Plasmodium traguli

Scientific classification
- Domain: Eukaryota
- Clade: Sar
- Clade: Alveolata
- Phylum: Apicomplexa
- Class: Aconoidasida
- Order: Haemospororida
- Family: Plasmodiidae
- Genus: Plasmodium
- Species: P. traguli
- Binomial name: Plasmodium traguli Garnham and Edeson, 1962

= Plasmodium traguli =

- Genus: Plasmodium
- Species: traguli
- Authority: Garnham and Edeson, 1962

Species of single-celled organism

Plasmodium traguli is a parasite of the genus Plasmodium subgenus Vinckeia. As in all Plasmodium species, P. traguli has both vertebrate and insect hosts.
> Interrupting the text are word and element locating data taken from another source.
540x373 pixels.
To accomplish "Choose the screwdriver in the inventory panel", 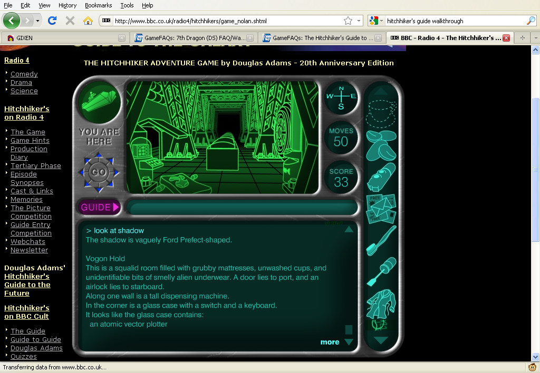I will pyautogui.click(x=381, y=270).
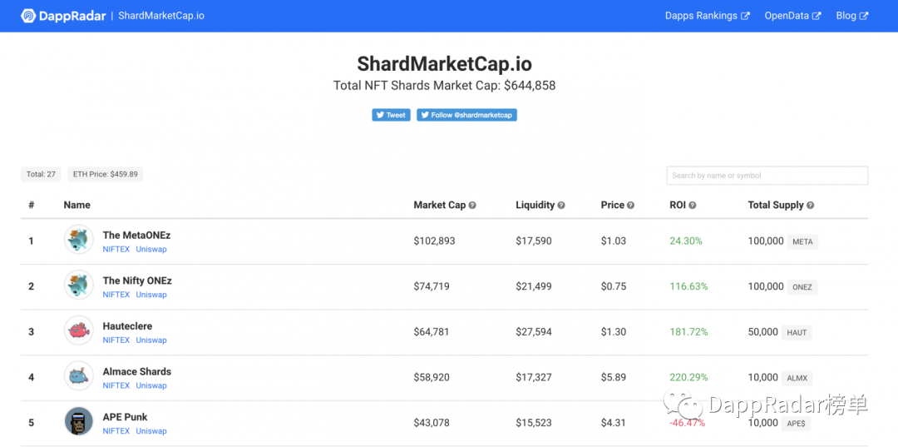
Task: Click the Liquidity info question icon
Action: 561,206
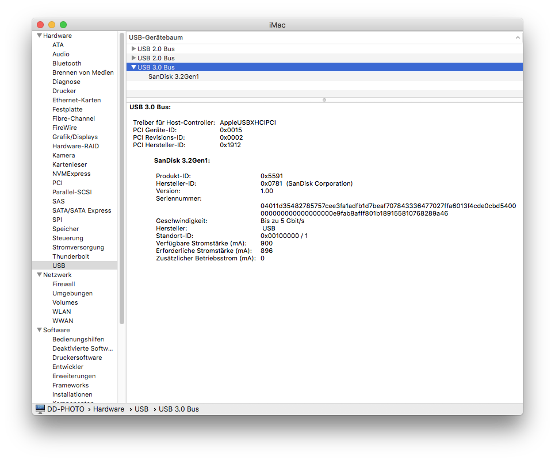Open the Festplatte entry
Image resolution: width=555 pixels, height=461 pixels.
[67, 109]
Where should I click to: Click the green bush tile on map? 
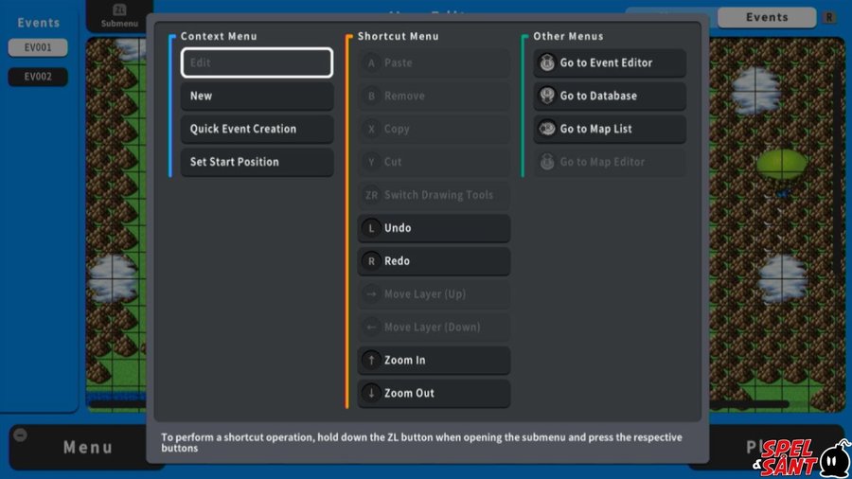[x=781, y=164]
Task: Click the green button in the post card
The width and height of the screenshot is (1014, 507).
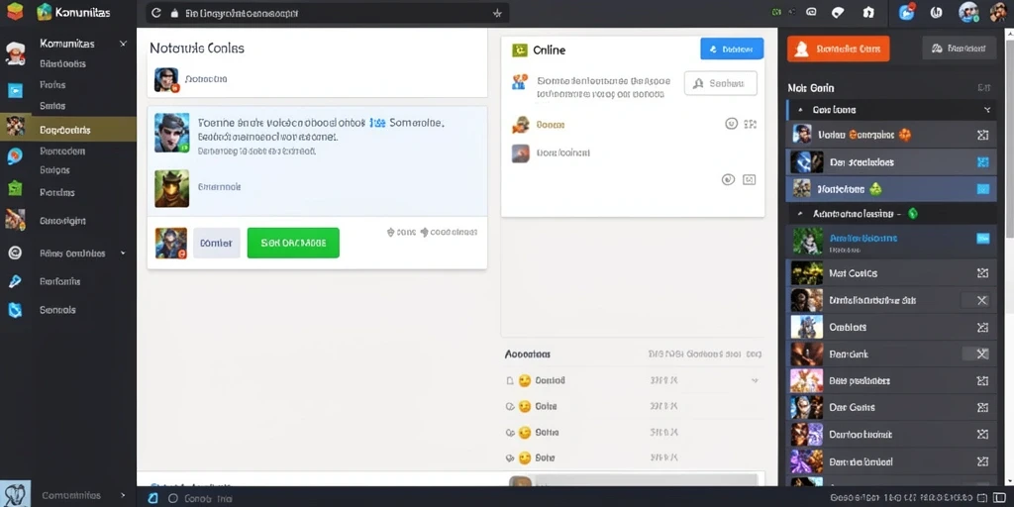Action: (x=293, y=243)
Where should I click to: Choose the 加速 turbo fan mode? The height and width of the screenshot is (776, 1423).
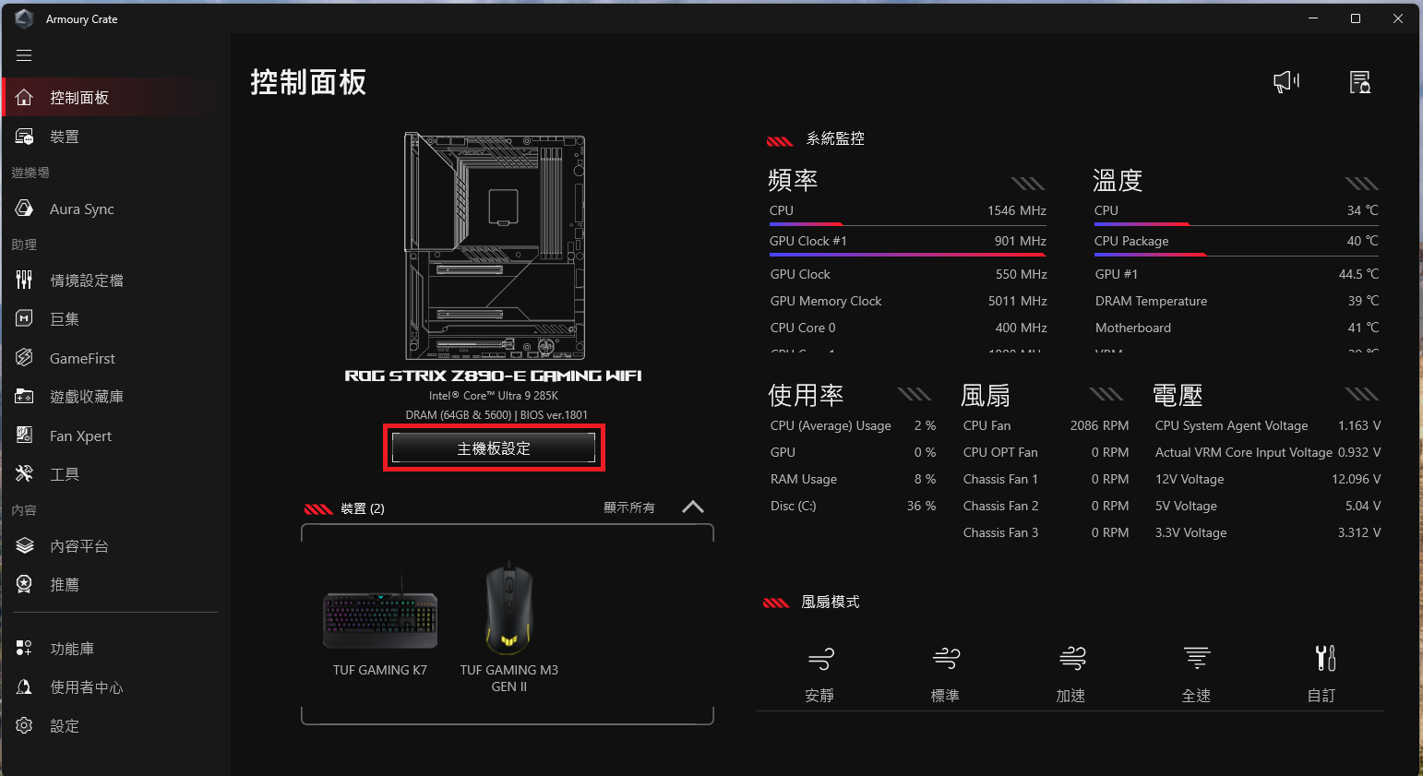(x=1070, y=675)
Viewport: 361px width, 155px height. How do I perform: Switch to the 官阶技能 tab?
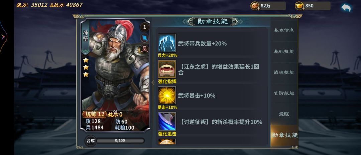click(x=284, y=93)
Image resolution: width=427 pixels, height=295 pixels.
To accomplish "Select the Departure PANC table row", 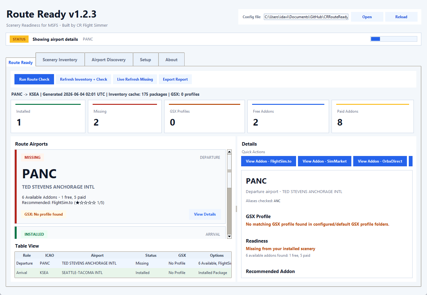I will tap(123, 263).
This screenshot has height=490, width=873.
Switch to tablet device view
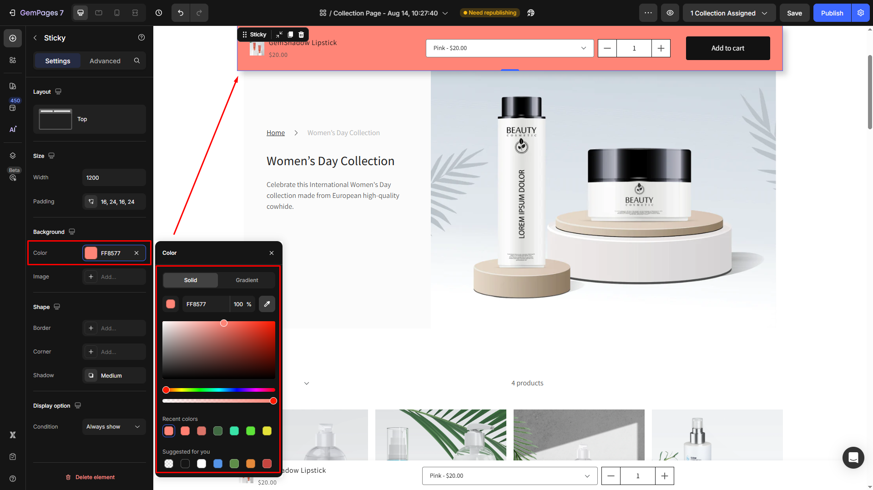click(99, 13)
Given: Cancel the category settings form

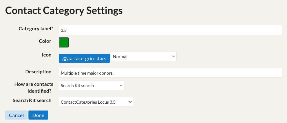Looking at the screenshot, I should (x=16, y=115).
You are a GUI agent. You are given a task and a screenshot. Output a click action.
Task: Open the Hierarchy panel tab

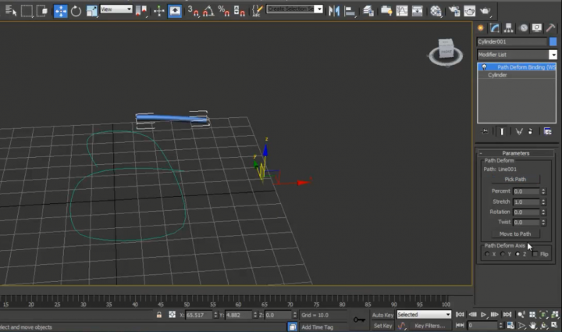[x=509, y=28]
This particular species infects mouse deer in Southeast Asia.

== Taxonomy ==
The parasite was first described by Garnham and Edeson in 1962.

== Distribution ==
This parasite is found in Malaysia and Sri Lanka.

==Vectors==
Anopheles baezai, Anopheles letifer, Anopheles maculatus, Anopheles roperi and Anopheles umbrosus are known vectors.

Mansonia crassipes may be a vector.

== Hosts ==
This species infects the mouse deer (Tragulus javanicus).